REPUBLIKA.CO.ID, JAKARTA -- Dana Moneter Internasional (International Monetary Fund/IMF) memperkirakan inflasi di Indonesia pada akhir 2017 naik ke kisaran 4,5 persen karena terimbas pengurangan subsidi listrik dan pemulihan harga komoditas.
Dalam pernyataan konsultasi artikel IV IMF untuk Indonesia yang dikutip di Jakarta, Sabtu (4/2), IMF menyimpulkan meskipun ada kenaikan inflasi, indikator ekonomi Indonesia lainnya menunjukkan perbaikan, yang ditopang bauran kebijakan hati-hati untuk makro ekonomi dan keberlanjutan reformasi struktural.
"Prospek untuk jangka pendek (near-term outlook) masih baik. Pertumbuhan ekonomi 2017 diperkirakan tumbuh moderat di 5,1 persen.

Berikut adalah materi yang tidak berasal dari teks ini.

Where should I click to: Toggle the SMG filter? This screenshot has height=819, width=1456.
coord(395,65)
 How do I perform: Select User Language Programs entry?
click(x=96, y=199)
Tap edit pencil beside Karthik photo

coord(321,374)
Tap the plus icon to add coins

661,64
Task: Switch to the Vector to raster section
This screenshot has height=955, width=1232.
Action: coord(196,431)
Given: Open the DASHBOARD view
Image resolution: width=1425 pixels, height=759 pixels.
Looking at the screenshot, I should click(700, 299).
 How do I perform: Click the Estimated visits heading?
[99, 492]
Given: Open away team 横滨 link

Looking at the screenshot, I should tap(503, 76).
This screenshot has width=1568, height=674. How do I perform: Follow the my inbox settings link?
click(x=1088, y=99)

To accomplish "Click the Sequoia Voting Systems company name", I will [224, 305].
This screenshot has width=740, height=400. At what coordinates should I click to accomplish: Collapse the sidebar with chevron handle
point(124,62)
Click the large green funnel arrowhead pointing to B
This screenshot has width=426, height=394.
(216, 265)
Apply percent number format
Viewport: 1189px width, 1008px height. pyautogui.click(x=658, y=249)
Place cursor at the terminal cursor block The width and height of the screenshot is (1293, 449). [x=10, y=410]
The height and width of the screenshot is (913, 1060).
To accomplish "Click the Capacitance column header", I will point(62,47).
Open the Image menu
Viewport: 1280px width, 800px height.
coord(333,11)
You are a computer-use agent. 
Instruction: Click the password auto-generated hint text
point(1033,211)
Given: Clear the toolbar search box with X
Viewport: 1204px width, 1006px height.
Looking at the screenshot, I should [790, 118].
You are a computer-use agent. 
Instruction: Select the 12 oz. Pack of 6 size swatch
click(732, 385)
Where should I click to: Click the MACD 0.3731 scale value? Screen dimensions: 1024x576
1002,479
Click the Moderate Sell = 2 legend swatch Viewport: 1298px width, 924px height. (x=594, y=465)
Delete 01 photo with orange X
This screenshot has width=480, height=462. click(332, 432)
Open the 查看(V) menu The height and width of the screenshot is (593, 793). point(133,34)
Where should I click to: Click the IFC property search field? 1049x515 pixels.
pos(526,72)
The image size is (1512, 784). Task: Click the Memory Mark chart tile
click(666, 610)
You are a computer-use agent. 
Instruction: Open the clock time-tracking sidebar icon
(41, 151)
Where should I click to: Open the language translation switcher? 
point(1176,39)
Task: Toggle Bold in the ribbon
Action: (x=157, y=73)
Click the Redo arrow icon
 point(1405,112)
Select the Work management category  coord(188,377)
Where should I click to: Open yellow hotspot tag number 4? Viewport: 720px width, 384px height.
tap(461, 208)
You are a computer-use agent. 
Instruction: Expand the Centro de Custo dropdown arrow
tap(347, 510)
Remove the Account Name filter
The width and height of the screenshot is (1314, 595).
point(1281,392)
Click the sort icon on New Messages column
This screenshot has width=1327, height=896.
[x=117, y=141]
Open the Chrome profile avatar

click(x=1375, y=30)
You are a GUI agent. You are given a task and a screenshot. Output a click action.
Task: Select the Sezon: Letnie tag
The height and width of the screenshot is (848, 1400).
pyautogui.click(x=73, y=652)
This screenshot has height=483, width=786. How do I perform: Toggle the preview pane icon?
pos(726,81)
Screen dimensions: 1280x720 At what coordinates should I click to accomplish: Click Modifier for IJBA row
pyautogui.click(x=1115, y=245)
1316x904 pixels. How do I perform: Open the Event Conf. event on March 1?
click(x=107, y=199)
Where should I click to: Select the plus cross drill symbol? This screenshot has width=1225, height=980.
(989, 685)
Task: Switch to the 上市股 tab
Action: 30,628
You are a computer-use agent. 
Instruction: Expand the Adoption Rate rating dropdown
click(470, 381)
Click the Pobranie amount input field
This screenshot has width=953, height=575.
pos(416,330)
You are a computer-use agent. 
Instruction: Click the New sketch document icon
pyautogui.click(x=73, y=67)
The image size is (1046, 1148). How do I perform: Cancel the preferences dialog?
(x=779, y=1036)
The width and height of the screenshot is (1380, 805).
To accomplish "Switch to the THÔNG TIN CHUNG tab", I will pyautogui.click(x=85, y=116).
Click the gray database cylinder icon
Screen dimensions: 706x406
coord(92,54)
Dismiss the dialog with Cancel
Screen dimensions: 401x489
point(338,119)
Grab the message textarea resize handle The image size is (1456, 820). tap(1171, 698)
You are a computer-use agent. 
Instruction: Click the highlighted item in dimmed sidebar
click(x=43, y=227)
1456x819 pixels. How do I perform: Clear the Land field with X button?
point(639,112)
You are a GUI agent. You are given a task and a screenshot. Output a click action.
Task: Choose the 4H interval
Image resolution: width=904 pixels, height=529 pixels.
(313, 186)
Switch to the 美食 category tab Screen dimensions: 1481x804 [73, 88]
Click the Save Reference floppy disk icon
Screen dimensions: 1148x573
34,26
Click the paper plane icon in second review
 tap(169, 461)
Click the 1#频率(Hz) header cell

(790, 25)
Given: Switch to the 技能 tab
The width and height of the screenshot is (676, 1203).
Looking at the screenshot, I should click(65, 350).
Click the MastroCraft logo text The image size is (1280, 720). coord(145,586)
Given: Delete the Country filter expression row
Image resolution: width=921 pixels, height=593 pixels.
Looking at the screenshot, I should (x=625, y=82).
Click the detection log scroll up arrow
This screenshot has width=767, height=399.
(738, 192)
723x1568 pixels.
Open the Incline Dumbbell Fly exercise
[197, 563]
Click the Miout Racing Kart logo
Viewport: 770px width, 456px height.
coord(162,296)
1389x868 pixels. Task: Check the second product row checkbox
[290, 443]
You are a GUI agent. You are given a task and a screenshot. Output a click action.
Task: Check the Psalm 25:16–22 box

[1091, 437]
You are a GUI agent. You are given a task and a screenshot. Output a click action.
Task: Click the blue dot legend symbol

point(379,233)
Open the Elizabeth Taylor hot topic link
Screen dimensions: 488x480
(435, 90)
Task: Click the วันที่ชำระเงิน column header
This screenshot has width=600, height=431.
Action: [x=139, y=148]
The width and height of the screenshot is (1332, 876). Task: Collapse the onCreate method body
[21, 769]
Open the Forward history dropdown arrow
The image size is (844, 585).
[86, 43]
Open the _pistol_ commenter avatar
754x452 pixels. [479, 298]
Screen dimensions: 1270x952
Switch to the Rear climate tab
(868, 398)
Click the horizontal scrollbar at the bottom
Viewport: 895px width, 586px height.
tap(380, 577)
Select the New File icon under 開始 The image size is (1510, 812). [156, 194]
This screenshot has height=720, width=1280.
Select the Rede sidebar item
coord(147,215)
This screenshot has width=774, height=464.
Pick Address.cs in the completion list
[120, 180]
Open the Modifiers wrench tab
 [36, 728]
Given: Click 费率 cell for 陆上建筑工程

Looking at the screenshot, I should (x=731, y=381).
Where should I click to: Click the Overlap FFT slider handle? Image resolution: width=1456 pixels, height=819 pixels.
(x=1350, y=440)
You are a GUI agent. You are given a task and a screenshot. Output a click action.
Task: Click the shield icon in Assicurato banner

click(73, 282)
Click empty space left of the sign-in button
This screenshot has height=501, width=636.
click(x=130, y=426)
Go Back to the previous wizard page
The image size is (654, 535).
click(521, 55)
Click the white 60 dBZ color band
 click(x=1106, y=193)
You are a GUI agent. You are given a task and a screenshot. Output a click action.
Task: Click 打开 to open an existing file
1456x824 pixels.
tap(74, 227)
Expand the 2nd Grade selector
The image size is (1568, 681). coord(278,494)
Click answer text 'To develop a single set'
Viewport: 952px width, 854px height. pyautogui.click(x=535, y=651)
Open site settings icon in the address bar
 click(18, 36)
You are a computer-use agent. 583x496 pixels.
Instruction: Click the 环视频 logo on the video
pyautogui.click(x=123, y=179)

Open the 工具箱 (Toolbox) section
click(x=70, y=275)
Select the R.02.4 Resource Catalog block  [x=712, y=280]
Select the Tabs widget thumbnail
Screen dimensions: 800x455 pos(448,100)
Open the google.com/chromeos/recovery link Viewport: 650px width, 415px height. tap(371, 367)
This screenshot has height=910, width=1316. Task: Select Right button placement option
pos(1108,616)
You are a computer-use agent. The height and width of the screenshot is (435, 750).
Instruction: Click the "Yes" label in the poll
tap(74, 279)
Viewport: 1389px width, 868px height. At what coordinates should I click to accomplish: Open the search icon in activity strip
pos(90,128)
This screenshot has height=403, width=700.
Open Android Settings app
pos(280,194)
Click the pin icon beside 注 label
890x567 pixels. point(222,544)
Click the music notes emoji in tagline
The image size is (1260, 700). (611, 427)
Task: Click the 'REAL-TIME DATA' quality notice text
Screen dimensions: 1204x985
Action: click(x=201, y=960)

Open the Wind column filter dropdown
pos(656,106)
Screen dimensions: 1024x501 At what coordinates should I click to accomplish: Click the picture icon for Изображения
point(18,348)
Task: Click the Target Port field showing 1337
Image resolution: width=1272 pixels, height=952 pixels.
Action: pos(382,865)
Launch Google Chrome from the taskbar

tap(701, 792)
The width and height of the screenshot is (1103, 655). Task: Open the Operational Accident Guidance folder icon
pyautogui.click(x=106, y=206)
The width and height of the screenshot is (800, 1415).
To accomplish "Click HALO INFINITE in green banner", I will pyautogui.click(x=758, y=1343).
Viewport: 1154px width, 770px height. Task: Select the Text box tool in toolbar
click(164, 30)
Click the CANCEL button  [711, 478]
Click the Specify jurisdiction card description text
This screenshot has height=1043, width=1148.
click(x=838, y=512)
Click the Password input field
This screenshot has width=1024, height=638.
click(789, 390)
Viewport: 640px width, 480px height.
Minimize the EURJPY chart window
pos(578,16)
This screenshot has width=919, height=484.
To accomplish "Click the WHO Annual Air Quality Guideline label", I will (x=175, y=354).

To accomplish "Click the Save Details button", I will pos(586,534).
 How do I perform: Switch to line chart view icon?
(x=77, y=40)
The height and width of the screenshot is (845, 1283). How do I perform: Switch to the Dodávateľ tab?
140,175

Inflasi diperkirakan naik ke kisaran 4,5 persen pada akhir 2017," tulis IMF dalam pernyataannya.
Pertumbuhan ekonomi Indonesia diperkirakan 5,1 persen pada 2017, menurut IMF, ditopang kenaikan bertahap investasi swasta menyusul membaiknya komoditas, kemudian juga karena suku bunga rendah, dan pulihnya permintaan barang dari luar negeri yang disokong memabiknya kondisi perdagangan global.
Indikator ekonomi lainnya yang merekam transaksi barang dan jasa antara penduduk Indonesia dan mancanegara, yakni neraca transaksi berjalan, diperkirakan IMF mencatatkan defisit dua persen dari Produk Domestik Bruto, atau masih di rentang yang ditolerir oleh otoritas di Indonesia. Dalam pernyataannya, IMF menyimpulkan Indonesia telah mengelola stabilitas makro ekonomi, dan mampu menyesuaikan kondisi dengan dinamika terbaru ekonomi global.
"Kebijakan pruden dan reformasi struktural telah berkontribusi di tengah kondisi lambat pertumbuhan ekonmi global. Pertumbuhan ekonomi Indonesia sedikit melambat, namun tetap kuat," tulis IMF.
Ekonom Institute for Development of Economics and Finance (Indef) Bhima Yudhistira berpendapat tekanan inflasi tahun ini sangat bersumber dari kelompok tarif yang diatur pemerintah (administered prices). Bhima juga mengingatkan tekanan inflasi lebih besar mungkin bisa datang dalam waktu dekat, dengan terus menanjaknya harga minyak mentah dunia, yang bisa memicu kenaikan harga bahan bakar minyak di dalam negeri.
"Kenaikan harga BBM bisa sangat sensitif sekali terhadap inflasi. Pada semester I 2017, tekanan untuk menaikkan harga BBM cukup tinggi," ujar dia.
Indef memperkirakan inflasi 2017 akan berada di 4-4,25 persen. "Perkiraan kita belum seekstrem IMF yang hingga 4,5 persen," ujarnya.